Qwertyuiop, Ferlosio, p. 564
La anfetamina misma es, ya por sí sola, extremadamente querenciosa de la soledad. Cuando me encerraba no quería ver a nadie. Un verano -sería el de 1959-, en que me quedé solo en Madrid, llegué incluso a arrancar el cable del teléfono. El resto del año, el sistema era así: me quedaba una media de cuatro días con sus cuatro noches en sesión continua de lecturas y escrituras gramaticales, con luz eléctrica también de dia, como Monsieur Dupin, el de «El misterio de Marie Roget”y «Los crímenes de la calle Morgue»; al fin caía redondo y me dormía profundamente durante veinticuatro o más horas, salvo uno o dos brevísimos despertares para comer y beber y con una maravillosa bajada de tensión. Después cogía a mi niña -que en 1960 cumplió los cuatro años- y me pasaba con ella cuatro o cinco dias sin interrupción; íbamos a los parques y a visitar museos: de El Prado, le gustaba sobre todo El Bosco, porque, como ella decía, «tiene mucho», y La laguna Estigia de Patinir. Pero El triunfo de la muerte, de Brueghel el Viejo, se volvería su favorito. Yo no quería enseñárselo, por esa tontería de los padres de evitar a nuestros hijos pequeños la visión de la muerte (la educación del príncipe Gauthama), y me la llevaba disimuladamente hacia el que estaba al lado, haciendo rincón con él: El carro de heno. Pero ella era tan atenta y difícil de engañar que, a la segunda, me cazó. Y El triunfo de la muerte se hizo su cuadro favorito para siempre. Esta reproducción que tengo ante los ojos, ahí colgada en la pared, era de ella.
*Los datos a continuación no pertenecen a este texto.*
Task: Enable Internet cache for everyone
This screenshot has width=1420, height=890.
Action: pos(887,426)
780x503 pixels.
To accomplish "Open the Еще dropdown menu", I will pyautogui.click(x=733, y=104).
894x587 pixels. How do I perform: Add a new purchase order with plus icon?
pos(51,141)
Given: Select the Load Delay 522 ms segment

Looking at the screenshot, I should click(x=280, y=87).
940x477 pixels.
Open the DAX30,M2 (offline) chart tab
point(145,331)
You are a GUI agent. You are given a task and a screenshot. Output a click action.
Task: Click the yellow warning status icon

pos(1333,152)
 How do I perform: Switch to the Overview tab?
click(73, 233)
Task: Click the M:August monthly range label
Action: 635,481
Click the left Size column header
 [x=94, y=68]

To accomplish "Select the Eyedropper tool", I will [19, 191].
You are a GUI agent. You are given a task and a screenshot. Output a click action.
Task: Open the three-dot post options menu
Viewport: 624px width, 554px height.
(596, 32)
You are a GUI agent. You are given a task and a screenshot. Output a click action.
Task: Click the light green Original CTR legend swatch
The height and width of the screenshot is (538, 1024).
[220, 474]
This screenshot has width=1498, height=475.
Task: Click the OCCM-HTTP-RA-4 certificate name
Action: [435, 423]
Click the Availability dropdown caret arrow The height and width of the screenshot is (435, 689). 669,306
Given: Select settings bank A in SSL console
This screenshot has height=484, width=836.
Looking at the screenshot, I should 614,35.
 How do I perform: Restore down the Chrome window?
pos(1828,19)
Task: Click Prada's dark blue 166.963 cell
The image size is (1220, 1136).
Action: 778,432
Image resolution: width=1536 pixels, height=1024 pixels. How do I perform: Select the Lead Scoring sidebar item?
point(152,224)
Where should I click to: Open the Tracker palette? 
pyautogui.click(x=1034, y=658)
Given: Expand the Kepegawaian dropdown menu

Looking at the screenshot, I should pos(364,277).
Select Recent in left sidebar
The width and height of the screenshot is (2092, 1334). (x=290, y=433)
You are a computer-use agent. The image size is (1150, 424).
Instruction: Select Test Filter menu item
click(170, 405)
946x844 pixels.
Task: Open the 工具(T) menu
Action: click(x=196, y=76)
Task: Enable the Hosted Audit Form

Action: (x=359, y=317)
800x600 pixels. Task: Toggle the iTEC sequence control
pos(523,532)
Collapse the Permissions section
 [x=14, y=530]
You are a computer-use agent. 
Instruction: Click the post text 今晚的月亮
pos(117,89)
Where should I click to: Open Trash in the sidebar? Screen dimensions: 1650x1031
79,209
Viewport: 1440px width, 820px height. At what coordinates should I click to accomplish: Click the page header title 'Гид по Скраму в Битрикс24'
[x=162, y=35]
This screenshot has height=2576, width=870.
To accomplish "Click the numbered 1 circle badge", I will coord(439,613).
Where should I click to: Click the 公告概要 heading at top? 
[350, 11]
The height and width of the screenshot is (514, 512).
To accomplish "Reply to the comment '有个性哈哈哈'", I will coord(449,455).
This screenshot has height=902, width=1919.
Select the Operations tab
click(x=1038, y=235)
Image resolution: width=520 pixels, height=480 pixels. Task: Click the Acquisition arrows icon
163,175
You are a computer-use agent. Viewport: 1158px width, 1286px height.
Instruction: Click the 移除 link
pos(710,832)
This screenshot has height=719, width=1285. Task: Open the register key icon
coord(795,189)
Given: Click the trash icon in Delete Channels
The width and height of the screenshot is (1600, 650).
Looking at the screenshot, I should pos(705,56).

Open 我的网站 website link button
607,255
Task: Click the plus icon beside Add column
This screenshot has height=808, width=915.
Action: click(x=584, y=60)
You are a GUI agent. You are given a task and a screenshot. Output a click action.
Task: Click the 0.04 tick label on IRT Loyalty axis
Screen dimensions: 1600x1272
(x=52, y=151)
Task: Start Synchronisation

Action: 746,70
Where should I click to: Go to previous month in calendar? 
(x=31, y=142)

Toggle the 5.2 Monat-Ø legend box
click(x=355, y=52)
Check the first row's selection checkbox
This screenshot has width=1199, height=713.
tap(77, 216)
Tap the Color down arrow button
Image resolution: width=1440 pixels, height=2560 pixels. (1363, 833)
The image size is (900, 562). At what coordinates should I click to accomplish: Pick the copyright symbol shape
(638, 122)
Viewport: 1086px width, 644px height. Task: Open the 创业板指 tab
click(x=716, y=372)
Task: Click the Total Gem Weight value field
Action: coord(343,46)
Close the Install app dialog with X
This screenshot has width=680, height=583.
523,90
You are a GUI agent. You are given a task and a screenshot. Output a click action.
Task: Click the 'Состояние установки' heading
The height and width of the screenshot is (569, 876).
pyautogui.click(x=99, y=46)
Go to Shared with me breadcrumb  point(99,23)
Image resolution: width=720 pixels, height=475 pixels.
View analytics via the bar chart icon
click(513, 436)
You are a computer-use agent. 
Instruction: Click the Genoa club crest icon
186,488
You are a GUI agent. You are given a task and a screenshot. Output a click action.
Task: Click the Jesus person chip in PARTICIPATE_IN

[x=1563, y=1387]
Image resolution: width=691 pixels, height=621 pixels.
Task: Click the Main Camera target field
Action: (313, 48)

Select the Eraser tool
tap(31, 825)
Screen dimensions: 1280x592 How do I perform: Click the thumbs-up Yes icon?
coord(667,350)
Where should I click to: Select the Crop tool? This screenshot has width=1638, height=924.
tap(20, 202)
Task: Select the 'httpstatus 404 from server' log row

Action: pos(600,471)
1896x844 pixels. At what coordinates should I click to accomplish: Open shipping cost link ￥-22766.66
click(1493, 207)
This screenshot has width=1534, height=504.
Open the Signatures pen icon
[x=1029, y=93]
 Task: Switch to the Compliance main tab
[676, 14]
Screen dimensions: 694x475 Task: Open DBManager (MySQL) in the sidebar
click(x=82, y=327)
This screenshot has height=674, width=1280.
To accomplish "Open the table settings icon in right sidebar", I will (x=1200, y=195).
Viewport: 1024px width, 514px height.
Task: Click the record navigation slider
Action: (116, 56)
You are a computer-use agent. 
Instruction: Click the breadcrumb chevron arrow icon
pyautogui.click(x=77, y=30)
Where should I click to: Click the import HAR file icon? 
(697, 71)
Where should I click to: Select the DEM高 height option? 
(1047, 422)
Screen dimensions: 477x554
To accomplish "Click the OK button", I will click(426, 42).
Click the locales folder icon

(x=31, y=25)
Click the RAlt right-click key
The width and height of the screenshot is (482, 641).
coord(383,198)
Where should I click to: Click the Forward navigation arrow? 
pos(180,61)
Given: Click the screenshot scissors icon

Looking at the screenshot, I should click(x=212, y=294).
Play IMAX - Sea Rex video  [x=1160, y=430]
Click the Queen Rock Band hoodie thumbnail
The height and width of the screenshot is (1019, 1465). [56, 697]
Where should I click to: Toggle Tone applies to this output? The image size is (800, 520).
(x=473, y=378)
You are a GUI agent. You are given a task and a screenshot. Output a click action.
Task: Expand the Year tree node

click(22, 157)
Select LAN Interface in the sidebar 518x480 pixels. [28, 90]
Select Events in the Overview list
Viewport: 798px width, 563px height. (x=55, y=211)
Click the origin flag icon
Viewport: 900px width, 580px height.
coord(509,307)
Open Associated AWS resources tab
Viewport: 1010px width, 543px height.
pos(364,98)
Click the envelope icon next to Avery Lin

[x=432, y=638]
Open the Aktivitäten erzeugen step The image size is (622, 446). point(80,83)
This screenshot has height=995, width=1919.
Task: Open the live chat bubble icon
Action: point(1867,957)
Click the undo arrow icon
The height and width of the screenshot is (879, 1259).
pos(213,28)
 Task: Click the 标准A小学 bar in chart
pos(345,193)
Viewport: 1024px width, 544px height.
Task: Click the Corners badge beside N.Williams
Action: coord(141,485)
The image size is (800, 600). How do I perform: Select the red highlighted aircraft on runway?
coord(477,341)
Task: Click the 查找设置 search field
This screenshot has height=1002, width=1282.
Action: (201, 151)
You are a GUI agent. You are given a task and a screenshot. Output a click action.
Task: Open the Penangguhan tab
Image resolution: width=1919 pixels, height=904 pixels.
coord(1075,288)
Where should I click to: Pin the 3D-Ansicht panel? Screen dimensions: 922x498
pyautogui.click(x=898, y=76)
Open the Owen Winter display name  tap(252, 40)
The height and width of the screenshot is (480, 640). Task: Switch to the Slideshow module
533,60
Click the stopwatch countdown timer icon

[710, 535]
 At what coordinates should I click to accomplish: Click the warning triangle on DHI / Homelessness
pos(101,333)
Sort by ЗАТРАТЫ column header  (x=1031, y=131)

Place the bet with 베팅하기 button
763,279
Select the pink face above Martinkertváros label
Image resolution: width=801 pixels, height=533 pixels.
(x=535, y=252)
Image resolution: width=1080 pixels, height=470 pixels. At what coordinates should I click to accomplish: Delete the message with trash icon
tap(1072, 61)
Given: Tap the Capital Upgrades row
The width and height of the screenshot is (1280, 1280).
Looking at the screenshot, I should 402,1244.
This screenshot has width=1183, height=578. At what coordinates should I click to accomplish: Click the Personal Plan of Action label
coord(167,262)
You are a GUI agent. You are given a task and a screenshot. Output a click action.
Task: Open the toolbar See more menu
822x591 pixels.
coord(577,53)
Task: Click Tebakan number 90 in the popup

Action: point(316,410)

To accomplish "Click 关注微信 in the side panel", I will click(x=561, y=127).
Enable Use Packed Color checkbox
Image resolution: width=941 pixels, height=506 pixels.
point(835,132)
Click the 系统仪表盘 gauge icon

Nunca me lo he pasado mejor que aquellos quince años -de 1957 a 1972- de gramática, casi en exclusiva, y de mayor furor grafomaníaco. Hacia 1961 me inscribí en el Ateneo, y allí iba, en los cuatro o cinco días de sesión, desde las nueve de la mañana hasta la una de la noche, para seguir después en casa. Allí intimé con José Antonio Llardent, al que ya conocía algo de antes; cada tres o cuatro horas bajábamos un ratito al bar a recargar café (dicen que antes de la guerra la dirección del Ateneo mandó rebajarles el cale a los intelectuales, para que no pensaran tanto); poco después empezaron a sentarse con Llardent y conmigo unos cuantos muchachos más jóvenes, entre los cuales estaba Demetria Chamorro, de la que me enamoré -aunque ella no lo sabría hasta más de dos años después- y con la que hoy estoy casado.
En 1970 me marché de la casa de Carmen Martín Gaite y alquilé un piso.